◆ **WHAT TO PRODUCE**: Down to the final line, return the records unchanged.

Collected data entries:

------------------------------------------------------------------------

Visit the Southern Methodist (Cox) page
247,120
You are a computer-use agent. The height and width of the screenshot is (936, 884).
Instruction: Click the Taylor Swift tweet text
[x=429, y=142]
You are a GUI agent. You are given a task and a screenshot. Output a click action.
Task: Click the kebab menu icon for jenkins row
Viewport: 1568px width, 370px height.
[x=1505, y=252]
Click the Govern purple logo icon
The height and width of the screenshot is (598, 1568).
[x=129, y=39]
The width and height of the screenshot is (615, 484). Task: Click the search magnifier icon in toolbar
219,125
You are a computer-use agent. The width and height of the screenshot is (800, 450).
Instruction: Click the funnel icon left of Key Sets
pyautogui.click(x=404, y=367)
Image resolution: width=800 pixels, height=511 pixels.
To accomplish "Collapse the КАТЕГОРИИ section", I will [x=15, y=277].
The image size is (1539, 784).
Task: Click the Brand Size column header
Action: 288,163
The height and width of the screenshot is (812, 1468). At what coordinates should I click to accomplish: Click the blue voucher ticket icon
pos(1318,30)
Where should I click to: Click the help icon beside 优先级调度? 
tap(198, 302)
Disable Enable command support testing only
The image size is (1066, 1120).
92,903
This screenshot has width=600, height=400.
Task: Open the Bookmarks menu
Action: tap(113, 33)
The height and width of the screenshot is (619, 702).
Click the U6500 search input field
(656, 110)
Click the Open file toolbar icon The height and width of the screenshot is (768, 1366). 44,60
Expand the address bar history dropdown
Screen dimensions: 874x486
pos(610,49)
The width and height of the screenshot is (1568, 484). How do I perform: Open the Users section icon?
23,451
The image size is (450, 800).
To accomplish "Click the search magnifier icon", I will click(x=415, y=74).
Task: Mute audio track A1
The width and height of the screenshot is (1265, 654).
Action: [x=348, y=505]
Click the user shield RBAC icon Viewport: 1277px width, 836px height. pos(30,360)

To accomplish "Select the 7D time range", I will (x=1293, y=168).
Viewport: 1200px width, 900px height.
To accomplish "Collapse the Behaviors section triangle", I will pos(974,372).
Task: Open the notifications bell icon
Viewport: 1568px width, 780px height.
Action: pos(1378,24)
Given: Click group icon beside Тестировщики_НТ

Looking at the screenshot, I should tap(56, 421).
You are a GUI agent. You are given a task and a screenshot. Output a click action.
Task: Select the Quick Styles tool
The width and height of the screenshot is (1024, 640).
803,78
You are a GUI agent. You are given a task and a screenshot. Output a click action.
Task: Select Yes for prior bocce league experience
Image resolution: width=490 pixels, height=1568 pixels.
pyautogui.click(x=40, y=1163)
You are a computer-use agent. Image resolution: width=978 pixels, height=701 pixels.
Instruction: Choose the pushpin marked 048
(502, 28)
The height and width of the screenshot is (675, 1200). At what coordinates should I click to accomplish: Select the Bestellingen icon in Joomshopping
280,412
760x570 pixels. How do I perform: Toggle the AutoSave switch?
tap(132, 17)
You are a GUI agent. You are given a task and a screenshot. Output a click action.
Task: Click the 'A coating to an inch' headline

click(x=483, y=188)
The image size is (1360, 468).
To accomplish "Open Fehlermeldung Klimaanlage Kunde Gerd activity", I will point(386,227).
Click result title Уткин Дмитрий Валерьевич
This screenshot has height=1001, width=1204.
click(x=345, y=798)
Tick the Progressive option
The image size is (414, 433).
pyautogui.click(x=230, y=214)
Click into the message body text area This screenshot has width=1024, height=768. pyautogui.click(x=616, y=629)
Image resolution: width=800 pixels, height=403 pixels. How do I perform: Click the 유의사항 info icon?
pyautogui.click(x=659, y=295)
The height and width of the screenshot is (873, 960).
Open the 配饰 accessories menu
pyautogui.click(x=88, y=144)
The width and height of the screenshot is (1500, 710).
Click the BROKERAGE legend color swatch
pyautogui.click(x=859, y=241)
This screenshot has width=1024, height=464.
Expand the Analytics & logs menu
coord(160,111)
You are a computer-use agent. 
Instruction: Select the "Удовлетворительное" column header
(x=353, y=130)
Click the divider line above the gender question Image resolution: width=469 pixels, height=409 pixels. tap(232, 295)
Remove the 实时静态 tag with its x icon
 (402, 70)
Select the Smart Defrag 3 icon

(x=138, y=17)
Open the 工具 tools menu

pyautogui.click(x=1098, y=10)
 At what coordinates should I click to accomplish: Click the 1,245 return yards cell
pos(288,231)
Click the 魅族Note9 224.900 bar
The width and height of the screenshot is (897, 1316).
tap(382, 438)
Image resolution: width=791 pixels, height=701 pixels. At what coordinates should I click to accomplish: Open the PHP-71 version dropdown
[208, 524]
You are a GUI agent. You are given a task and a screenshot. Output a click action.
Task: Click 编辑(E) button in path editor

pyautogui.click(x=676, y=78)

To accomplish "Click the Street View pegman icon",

------------------------------------------------------------------------

◆ **RESULT FOR THIS TASK**:
Visit the Southern Methodist (Cox) page
247,120
You are a computer-use agent. The height and width of the screenshot is (936, 884).
Instruction: Click the Taylor Swift tweet text
[x=429, y=142]
You are a GUI agent. You are given a task and a screenshot. Output a click action.
Task: Click the kebab menu icon for jenkins row
Viewport: 1568px width, 370px height.
[x=1505, y=252]
Click the Govern purple logo icon
The height and width of the screenshot is (598, 1568).
[x=129, y=39]
The width and height of the screenshot is (615, 484). Task: Click the search magnifier icon in toolbar
219,125
You are a computer-use agent. The width and height of the screenshot is (800, 450).
Instruction: Click the funnel icon left of Key Sets
pyautogui.click(x=404, y=367)
Image resolution: width=800 pixels, height=511 pixels.
To accomplish "Collapse the КАТЕГОРИИ section", I will [x=15, y=277].
The image size is (1539, 784).
Task: Click the Brand Size column header
Action: 288,163
The height and width of the screenshot is (812, 1468). At what coordinates should I click to accomplish: Click the blue voucher ticket icon
pos(1318,30)
Where should I click to: Click the help icon beside 优先级调度? 
tap(198, 302)
Disable Enable command support testing only
The image size is (1066, 1120).
92,903
This screenshot has width=600, height=400.
Task: Open the Bookmarks menu
Action: tap(113, 33)
The height and width of the screenshot is (619, 702).
Click the U6500 search input field
(656, 110)
Click the Open file toolbar icon The height and width of the screenshot is (768, 1366). 44,60
Expand the address bar history dropdown
Screen dimensions: 874x486
pos(610,49)
The width and height of the screenshot is (1568, 484). How do I perform: Open the Users section icon?
23,451
The image size is (450, 800).
To accomplish "Click the search magnifier icon", I will click(x=415, y=74).
Task: Mute audio track A1
The width and height of the screenshot is (1265, 654).
Action: [x=348, y=505]
Click the user shield RBAC icon Viewport: 1277px width, 836px height. pos(30,360)

To accomplish "Select the 7D time range", I will (x=1293, y=168).
Viewport: 1200px width, 900px height.
To accomplish "Collapse the Behaviors section triangle", I will pos(974,372).
Task: Open the notifications bell icon
Viewport: 1568px width, 780px height.
Action: pos(1378,24)
Given: Click group icon beside Тестировщики_НТ

Looking at the screenshot, I should tap(56, 421).
You are a GUI agent. You are given a task and a screenshot. Output a click action.
Task: Select the Quick Styles tool
The width and height of the screenshot is (1024, 640).
803,78
You are a GUI agent. You are given a task and a screenshot. Output a click action.
Task: Select Yes for prior bocce league experience
Image resolution: width=490 pixels, height=1568 pixels.
pyautogui.click(x=40, y=1163)
You are a computer-use agent. Image resolution: width=978 pixels, height=701 pixels.
Instruction: Choose the pushpin marked 048
(502, 28)
The height and width of the screenshot is (675, 1200). At what coordinates should I click to accomplish: Select the Bestellingen icon in Joomshopping
280,412
760x570 pixels. How do I perform: Toggle the AutoSave switch?
tap(132, 17)
You are a GUI agent. You are given a task and a screenshot. Output a click action.
Task: Click the 'A coating to an inch' headline

click(x=483, y=188)
The image size is (1360, 468).
To accomplish "Open Fehlermeldung Klimaanlage Kunde Gerd activity", I will point(386,227).
Click result title Уткин Дмитрий Валерьевич
This screenshot has height=1001, width=1204.
click(x=345, y=798)
Tick the Progressive option
The image size is (414, 433).
pyautogui.click(x=230, y=214)
Click into the message body text area This screenshot has width=1024, height=768. pyautogui.click(x=616, y=629)
Image resolution: width=800 pixels, height=403 pixels. How do I perform: Click the 유의사항 info icon?
pyautogui.click(x=659, y=295)
The height and width of the screenshot is (873, 960).
Open the 配饰 accessories menu
pyautogui.click(x=88, y=144)
The width and height of the screenshot is (1500, 710).
Click the BROKERAGE legend color swatch
pyautogui.click(x=859, y=241)
This screenshot has width=1024, height=464.
Expand the Analytics & logs menu
coord(160,111)
You are a computer-use agent. 
Instruction: Select the "Удовлетворительное" column header
(x=353, y=130)
Click the divider line above the gender question Image resolution: width=469 pixels, height=409 pixels. tap(232, 295)
Remove the 实时静态 tag with its x icon
 (402, 70)
Select the Smart Defrag 3 icon

(x=138, y=17)
Open the 工具 tools menu

pyautogui.click(x=1098, y=10)
 At what coordinates should I click to accomplish: Click the 1,245 return yards cell
pos(288,231)
Click the 魅族Note9 224.900 bar
The width and height of the screenshot is (897, 1316).
tap(382, 438)
Image resolution: width=791 pixels, height=701 pixels. At what coordinates should I click to accomplish: Open the PHP-71 version dropdown
[208, 524]
You are a GUI agent. You are given a task and a screenshot. Output a click action.
Task: Click 编辑(E) button in path editor

pyautogui.click(x=676, y=78)

To accomplish "Click the Street View pegman icon",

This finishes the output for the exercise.